Independent Scotland’s banking system risks Iceland-style collapse

Banking system of an independent Scotland risks Iceland-style meltdown, leading credit rating agency Standard & Poor's (S&P) has warned.

S&P said that it would be very challenging for Scotland to support its massive banking system without the support of UK Treasury and the Bank of England. It added that the banking assets of Scotland would be nearly twelve times as big as the country's total output.

The credit agency pointed out that Scotland's banking assets would be far bigger than the size of banking assets of Iceland in 2008, when its whole banking system collapsed, leaving thousands of savers in the lurch.

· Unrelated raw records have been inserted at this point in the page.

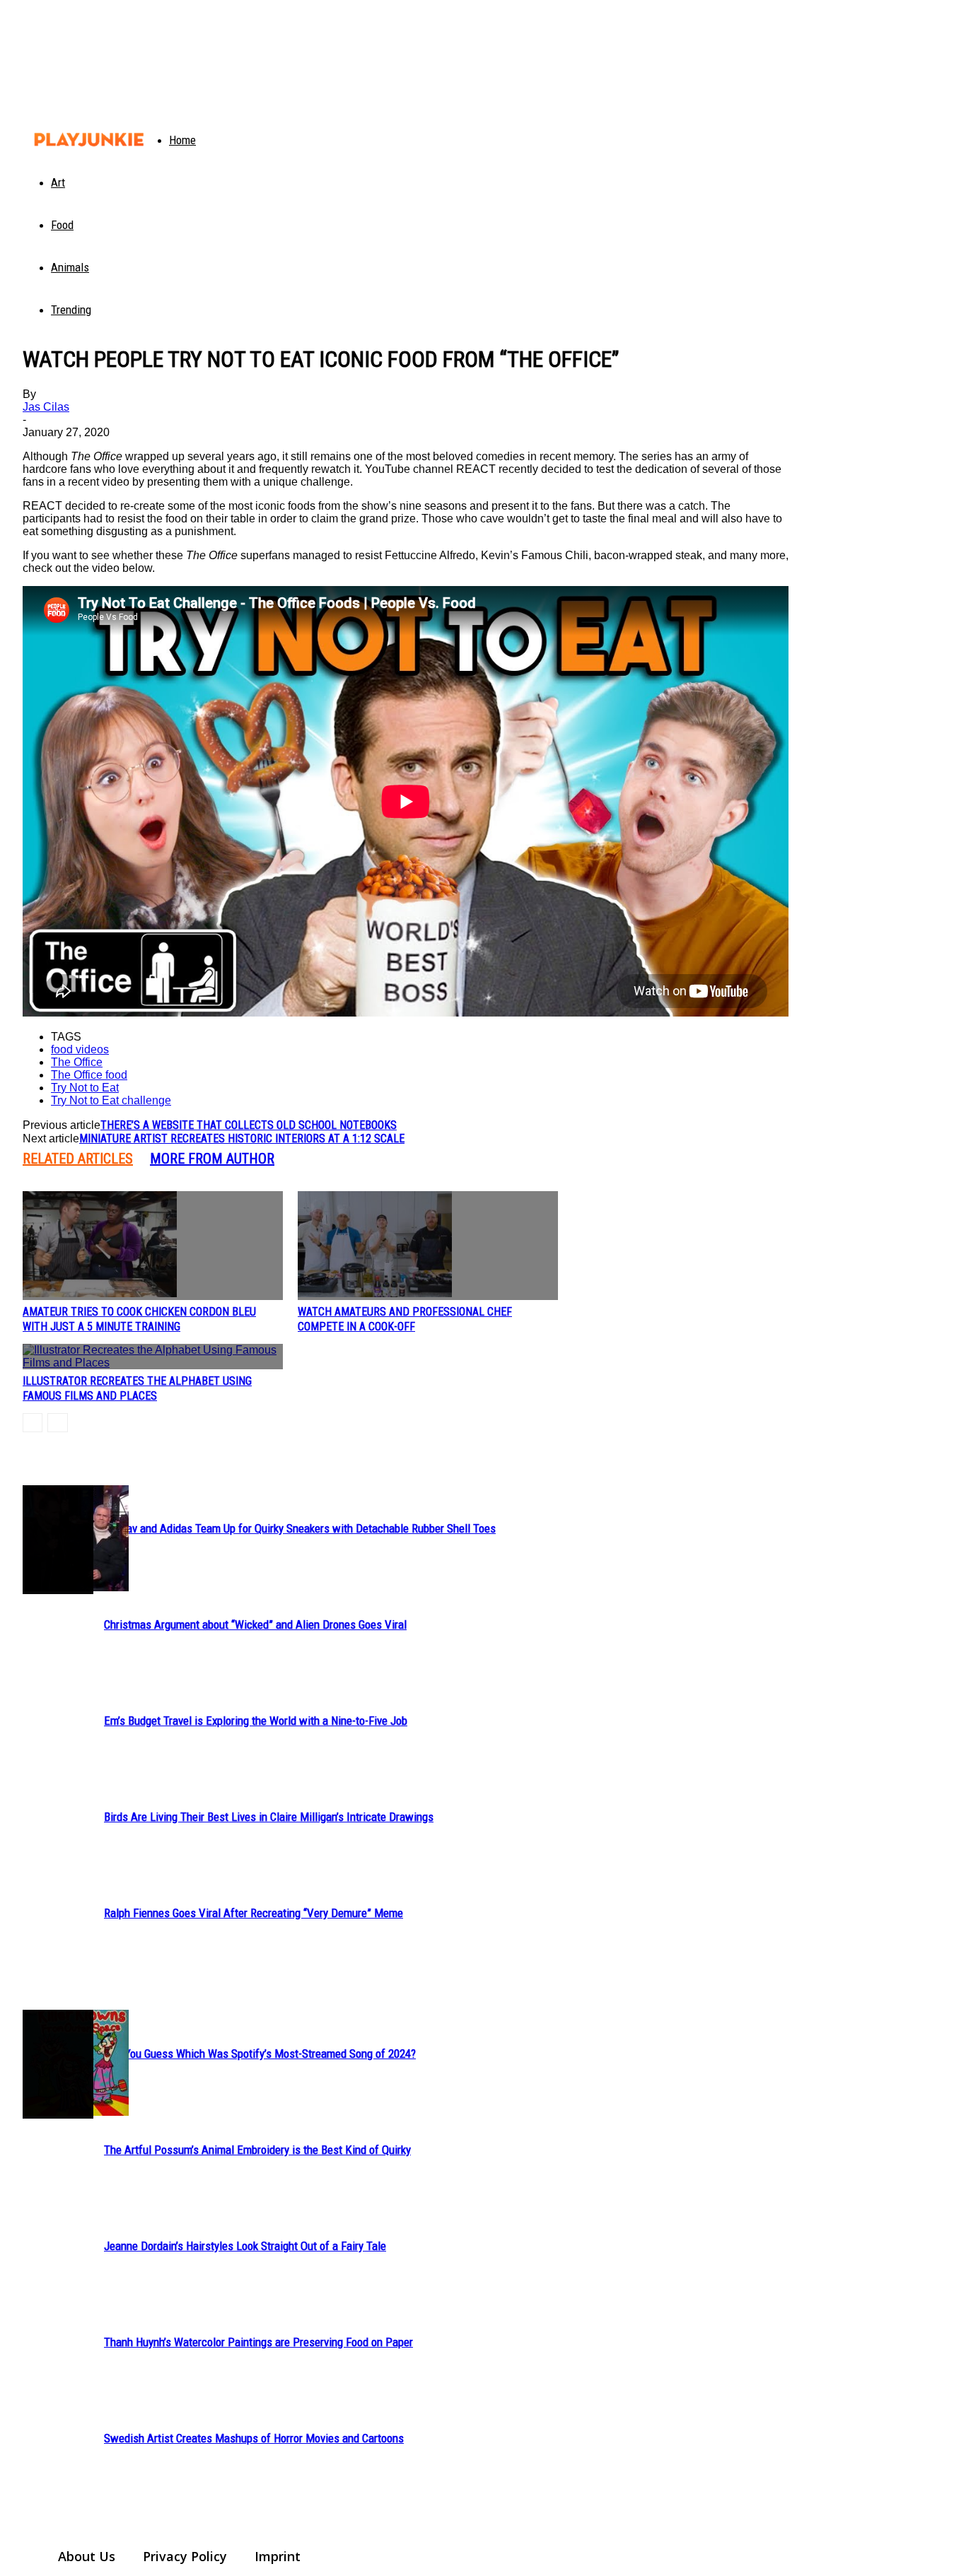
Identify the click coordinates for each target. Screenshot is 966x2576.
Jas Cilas (46, 407)
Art (58, 182)
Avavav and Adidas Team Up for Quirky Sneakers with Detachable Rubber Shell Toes (300, 1528)
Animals (70, 267)
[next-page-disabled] (57, 1422)
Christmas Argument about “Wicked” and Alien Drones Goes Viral (255, 1624)
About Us (86, 2556)
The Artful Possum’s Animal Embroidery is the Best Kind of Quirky (257, 2150)
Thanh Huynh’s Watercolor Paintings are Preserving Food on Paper (258, 2342)
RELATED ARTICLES (78, 1158)
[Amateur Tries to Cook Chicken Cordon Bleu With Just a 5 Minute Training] (153, 1245)
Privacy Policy (185, 2556)
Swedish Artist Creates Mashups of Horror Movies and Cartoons (254, 2438)
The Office (77, 1062)
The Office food (89, 1075)
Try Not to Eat (85, 1088)
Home (182, 140)
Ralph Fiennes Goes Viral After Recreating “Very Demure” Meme (253, 1913)
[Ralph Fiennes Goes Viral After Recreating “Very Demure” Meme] (58, 1539)
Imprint (278, 2556)
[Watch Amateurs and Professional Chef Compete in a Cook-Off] (428, 1245)
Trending (71, 310)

In a recently published report, S&P said, "We note a possible parallel here with Iceland, where in 2008 the national deposit insurance scheme could not honour claims when the country's outsized banking system failed."

It added that if an independent Scotland joins a currency union with the remaining UK, regulation would likely remain under the BoE and financial services compensation scheme coverage would remained the same. Otherwise, if it adopts the euro, Scotland would have to establish its own deposit insurance arrangements.

Pro-independence leaders are saying that an agreement will be struck that will allow the BoE to keep on setting interest rates and acting as a lender of last resort for the entire UK.

Many big businesses like oil giant Shell and Fund management firm Standard Life have openly said that they wanted Scotland to remain a part of the UK. Shell CEO Ben van Beurden has said Scotland should remain in the UK as it would allow the country's views to be heard in the European Union; while Edinburg-based Standard Life has warned that take any action, including moving to England, if Scotland separates itself from the UK.